In the meantime, monetary policy held, which is something it rarely does. Headline inflation dropped from 4.0% in 2024 to about 3.4% in 2025, and more easing is anticipated as central banks that had tightened aggressively through 2022 and 2023 gradually loosened. The inflationary pass-through that many economists feared never fully materialized, according to Citi, since the majority of nations opted to negotiate rather than retaliate against US tariffs and US companies paid about half of the cost themselves. One of the main factors that mitigate trade disruption, according to the OECD, is favorable financial conditions. The outcome was favorable financial conditions at a time when they were desperately needed, though it’s still unclear if this monetary management merits full credit or if it was just luck that commodity shocks stabilized when they did.

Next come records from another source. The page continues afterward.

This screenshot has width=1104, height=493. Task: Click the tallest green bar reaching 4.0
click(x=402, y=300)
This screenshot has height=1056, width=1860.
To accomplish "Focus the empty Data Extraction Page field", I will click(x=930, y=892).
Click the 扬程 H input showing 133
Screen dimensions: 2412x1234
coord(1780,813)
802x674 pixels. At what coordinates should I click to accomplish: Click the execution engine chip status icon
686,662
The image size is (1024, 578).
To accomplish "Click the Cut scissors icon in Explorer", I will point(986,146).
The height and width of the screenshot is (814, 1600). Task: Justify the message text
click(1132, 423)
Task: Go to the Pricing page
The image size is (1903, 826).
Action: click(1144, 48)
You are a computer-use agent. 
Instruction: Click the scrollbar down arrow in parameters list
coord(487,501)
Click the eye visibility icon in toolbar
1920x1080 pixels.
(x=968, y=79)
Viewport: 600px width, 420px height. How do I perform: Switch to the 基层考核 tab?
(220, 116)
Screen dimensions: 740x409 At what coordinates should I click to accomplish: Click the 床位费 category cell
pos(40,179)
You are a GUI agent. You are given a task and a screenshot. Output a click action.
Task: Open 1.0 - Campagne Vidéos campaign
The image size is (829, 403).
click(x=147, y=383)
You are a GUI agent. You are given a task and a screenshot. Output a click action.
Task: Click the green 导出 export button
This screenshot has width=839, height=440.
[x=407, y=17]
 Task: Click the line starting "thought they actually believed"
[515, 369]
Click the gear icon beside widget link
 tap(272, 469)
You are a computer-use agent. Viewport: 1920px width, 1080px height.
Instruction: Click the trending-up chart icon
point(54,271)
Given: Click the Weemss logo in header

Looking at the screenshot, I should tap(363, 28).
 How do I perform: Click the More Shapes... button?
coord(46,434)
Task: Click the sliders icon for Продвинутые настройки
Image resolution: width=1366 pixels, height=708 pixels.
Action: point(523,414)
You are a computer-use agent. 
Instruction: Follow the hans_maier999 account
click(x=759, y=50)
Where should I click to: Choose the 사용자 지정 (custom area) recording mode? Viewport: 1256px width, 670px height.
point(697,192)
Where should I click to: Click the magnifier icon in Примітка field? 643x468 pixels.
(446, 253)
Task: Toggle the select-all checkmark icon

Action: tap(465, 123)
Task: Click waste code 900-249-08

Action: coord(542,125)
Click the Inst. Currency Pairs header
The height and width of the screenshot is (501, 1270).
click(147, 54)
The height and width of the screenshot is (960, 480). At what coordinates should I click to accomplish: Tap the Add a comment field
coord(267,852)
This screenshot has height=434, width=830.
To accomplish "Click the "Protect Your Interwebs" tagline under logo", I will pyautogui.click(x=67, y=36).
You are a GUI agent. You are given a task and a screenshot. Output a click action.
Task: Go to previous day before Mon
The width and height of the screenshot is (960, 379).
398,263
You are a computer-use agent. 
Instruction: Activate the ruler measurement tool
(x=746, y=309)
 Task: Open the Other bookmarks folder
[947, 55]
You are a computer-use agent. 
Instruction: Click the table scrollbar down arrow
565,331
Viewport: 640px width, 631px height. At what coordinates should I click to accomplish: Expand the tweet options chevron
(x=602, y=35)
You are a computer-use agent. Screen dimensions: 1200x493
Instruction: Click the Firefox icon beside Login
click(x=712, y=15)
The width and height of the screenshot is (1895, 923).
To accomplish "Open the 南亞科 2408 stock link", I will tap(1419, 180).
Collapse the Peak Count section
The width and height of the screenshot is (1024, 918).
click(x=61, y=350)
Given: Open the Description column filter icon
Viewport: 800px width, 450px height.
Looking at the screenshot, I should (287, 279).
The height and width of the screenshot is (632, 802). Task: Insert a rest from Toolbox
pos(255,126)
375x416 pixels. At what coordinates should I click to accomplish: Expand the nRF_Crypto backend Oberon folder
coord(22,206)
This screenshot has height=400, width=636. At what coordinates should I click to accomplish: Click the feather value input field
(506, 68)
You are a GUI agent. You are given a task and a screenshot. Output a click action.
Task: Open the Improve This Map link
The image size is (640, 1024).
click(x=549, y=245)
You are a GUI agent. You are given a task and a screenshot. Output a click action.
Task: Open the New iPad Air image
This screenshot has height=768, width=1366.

Western commentary most frequently overlooks the texture in the story’s emerging market section. In 2026, India is expected to grow by 6.6%. The overall forecast for South Asia is 5.6%. 4.0% for Africa. These figures are load-bearing, not coincidental. When economists refer to the global economy as resilient, they are referring to an aggregate that is significantly supported by hundreds of millions of workers and consumers in economies whose everyday realities are rarely covered by the financial media. Understanding the resilience story effectively necessitates keeping in mind the structural feature of how global growth is generated, which is the divergence between OECD-country muddling and emerging-market dynamism.
After months of cautious pessimism, it seems that the global economy has developed a capacity to absorb disruption that its detractors tend to underestimate. This resilience may be borrowed time due to front-loaded trade, fiscal stimulus that will eventually need to be repaid, and concentrated AI investment that could drastically reverse. The IMF’s downgrade to 3.1% in April 2026 due to persistent geopolitical pressures serves as a reminder that the optimism of January can be swiftly undermined when new information becomes available. However, the fact that we are discussing a downgrade from 3.3% to 3.1% instead of a contraction is a sort of response to the mid-2025 panic. The system worked. That is not insignificant.